On grants, the chief said the village received an $18,577 Office of the State Fire Marshal equipment award to replace a gear extractor and dryer at Station 2. He also said the department is hosting a regional FEMA application to replace portable radios and that the grant deadline was June 26; the chief explained budget documents will reflect grant assumptions so the village can cover shared costs if needed.
The chief described inspection capacity problems: a year‑to‑date reduction in staff has left the inspection team effectively at four active inspectors (one on workers' comp), creating a significant risk that annual inspections will not be completed. Trustees and the chief discussed whether inspection responsibilities should be explicitly required in the collective bargaining agreement or otherwise backfilled by a part‑time inspector; the chief noted previous attempts to hire part‑time coverage had been blocked by the board in an earlier cycle.
On ambulance procurement, the chief laid out two options: order a new ambulance (roughly 26–28 months lead time) with a full warranty or rechassis the oldest unit (cheaper but takes a vehicle out of service for 90–120 days and carries vendor quality risk). "We run at least two ambulances out all the time," the chief said, noting the village routinely has multiple ambulances in service and that vendor vetting is essential for remounts because some providers have delivered poor work. Trustees discussed advertising bids for both remount and new options (advertise July 1, open bids in August) and asked staff to return prices for comparison.

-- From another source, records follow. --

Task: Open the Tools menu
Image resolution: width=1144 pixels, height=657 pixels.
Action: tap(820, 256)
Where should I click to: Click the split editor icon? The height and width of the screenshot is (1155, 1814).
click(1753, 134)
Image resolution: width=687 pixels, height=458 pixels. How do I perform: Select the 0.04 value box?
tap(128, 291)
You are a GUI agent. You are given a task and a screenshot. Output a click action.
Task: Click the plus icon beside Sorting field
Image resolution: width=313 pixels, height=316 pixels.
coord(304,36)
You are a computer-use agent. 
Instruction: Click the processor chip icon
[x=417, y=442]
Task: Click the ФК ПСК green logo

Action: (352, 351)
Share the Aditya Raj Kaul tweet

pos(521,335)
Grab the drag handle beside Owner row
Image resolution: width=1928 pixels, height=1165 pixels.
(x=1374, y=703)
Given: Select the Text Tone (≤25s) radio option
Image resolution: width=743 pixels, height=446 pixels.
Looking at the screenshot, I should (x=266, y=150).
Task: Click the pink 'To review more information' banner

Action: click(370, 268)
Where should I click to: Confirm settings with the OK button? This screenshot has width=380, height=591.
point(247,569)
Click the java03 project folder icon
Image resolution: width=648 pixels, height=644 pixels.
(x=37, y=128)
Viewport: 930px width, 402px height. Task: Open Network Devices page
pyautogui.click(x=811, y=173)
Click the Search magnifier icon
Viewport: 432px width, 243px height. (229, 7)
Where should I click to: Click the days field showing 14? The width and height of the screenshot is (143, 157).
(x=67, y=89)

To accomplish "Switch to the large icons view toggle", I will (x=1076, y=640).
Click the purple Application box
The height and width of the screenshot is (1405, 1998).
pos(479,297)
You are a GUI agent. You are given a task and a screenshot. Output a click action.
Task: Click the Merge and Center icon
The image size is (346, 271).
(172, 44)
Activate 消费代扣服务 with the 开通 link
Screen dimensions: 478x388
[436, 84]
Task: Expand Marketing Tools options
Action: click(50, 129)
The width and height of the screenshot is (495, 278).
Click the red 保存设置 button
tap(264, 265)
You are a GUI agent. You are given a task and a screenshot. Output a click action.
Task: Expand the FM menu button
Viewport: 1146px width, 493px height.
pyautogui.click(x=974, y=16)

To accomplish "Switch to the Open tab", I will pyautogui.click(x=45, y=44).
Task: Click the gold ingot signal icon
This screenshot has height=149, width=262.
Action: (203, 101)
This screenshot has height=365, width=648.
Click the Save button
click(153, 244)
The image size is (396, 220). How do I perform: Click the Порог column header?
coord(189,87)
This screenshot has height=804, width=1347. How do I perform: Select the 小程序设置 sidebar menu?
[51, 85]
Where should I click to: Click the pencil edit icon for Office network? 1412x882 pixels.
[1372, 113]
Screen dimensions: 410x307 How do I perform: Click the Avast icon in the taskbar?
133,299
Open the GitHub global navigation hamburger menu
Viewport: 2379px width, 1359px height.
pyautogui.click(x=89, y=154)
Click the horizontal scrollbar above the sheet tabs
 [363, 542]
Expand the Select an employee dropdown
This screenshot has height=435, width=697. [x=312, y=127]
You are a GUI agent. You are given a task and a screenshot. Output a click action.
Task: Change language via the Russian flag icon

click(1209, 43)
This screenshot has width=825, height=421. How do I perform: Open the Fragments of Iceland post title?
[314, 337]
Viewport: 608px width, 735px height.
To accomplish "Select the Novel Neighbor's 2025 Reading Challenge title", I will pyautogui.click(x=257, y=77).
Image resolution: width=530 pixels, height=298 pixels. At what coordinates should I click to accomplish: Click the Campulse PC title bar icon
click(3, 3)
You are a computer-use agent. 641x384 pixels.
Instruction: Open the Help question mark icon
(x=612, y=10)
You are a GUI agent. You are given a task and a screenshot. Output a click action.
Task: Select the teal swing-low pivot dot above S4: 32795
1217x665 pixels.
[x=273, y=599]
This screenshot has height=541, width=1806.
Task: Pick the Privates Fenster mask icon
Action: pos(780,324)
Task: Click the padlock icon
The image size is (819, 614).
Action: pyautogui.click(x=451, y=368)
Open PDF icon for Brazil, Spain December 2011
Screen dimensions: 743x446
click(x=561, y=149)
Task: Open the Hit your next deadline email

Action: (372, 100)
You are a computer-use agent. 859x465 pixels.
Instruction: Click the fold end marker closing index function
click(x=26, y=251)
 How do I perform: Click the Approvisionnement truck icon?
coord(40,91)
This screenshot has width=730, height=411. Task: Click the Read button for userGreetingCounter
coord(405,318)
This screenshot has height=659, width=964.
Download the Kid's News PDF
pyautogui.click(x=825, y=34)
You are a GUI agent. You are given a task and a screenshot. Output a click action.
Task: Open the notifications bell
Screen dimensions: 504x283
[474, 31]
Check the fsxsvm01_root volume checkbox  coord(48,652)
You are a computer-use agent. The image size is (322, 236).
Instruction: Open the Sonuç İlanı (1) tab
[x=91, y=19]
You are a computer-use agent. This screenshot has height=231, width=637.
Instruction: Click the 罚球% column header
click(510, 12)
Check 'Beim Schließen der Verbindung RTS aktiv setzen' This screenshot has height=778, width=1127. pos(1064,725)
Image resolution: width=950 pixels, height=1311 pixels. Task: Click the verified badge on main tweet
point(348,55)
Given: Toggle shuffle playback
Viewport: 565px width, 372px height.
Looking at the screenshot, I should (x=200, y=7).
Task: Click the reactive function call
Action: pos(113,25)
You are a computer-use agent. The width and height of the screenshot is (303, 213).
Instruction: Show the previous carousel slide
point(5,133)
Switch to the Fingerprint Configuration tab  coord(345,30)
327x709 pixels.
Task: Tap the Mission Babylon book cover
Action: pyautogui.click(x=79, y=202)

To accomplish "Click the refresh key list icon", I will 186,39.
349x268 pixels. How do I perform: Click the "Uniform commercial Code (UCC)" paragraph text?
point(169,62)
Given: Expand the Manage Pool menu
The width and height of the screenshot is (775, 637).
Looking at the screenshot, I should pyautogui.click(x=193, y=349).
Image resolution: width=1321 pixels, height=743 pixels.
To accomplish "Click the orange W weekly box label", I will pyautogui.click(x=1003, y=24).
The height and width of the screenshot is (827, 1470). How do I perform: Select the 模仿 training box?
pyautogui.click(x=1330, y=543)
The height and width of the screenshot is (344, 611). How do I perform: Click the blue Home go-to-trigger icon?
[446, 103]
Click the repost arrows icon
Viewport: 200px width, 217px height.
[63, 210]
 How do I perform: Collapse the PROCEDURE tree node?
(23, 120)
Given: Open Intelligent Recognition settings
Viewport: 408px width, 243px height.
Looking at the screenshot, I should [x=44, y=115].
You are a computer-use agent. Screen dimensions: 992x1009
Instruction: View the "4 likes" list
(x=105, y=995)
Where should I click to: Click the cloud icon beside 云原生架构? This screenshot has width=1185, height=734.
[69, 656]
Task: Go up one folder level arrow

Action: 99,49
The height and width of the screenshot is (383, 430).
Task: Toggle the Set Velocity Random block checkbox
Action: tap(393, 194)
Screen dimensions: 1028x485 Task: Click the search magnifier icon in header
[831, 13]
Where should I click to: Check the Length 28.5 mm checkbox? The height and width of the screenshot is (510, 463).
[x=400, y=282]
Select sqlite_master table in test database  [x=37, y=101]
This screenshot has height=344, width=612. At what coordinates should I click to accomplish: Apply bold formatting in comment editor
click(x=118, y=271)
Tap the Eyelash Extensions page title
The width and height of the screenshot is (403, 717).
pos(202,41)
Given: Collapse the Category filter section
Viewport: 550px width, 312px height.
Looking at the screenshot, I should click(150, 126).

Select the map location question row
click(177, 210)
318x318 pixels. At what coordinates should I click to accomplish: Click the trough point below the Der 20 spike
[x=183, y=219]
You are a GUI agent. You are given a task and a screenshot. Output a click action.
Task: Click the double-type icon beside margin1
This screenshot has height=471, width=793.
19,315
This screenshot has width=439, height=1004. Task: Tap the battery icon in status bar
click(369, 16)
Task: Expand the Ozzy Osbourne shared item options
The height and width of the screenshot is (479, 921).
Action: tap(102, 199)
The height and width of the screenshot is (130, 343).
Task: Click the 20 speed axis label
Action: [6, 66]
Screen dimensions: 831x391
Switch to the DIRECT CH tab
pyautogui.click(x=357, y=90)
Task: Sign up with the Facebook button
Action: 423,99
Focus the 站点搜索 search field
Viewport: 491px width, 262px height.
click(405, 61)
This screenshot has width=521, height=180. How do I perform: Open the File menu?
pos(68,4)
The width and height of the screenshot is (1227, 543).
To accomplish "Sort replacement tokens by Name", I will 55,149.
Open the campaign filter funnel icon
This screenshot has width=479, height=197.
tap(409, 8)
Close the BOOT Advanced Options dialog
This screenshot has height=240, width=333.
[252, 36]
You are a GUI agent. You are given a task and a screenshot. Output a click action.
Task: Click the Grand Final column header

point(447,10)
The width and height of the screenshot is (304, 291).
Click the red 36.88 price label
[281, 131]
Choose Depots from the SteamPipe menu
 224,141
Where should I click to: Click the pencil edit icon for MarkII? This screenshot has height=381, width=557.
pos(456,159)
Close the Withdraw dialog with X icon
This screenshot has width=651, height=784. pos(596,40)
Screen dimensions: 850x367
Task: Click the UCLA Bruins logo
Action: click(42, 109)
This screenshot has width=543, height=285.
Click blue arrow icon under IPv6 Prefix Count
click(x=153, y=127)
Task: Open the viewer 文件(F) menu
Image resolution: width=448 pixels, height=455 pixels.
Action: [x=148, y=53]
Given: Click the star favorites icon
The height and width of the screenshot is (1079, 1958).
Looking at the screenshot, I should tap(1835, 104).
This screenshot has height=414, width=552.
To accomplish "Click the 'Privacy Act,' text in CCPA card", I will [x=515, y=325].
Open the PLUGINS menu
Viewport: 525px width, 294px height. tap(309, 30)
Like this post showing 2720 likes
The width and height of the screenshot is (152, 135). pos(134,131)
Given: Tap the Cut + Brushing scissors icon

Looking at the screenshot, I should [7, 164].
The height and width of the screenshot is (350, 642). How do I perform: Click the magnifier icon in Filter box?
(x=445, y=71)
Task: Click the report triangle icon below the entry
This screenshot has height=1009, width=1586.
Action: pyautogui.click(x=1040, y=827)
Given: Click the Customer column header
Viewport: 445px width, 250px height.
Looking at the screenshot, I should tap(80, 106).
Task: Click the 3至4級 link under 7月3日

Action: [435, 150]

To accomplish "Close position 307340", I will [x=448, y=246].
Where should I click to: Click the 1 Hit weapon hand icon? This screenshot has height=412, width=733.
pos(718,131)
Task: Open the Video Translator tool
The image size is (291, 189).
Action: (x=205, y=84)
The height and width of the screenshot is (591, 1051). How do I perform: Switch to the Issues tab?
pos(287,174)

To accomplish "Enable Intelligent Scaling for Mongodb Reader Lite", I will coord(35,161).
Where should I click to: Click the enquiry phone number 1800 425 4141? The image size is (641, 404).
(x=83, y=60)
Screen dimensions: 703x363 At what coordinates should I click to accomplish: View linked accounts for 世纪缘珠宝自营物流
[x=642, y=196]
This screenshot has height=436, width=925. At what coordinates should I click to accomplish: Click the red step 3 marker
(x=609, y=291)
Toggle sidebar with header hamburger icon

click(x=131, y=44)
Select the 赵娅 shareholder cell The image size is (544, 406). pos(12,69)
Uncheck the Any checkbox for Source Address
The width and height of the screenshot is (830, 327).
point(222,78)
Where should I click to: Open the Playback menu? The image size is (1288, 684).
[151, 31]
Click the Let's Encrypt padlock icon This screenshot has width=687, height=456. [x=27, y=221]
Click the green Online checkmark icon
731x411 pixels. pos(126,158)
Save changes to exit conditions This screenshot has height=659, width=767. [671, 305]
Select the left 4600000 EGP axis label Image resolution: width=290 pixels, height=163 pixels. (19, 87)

The chief also warned that prices for new engines have risen (roughly 5–7% since October) and lead times remain long (42–48 months), so the village is flagging long‑term capital needs. Separately, the chief recommended adding a Knox 4500 shunt (remote shutoff) requirement for newly installed EV charging stations to give firefighters a safe, reliable means to shut off power during incidents; trustees discussed two current locations (IBW and Pilot) and estimated device costs around $1,200, with installation costs varying by site.
What happens next: trustees asked staff to prepare bid specifications and timing details for ambulance options, requested a vehicle inventory with ages for fire equipment, and agreed to further discussion on inspection staffing and collective bargaining language. No binding procurement decisions were made at the committee meeting.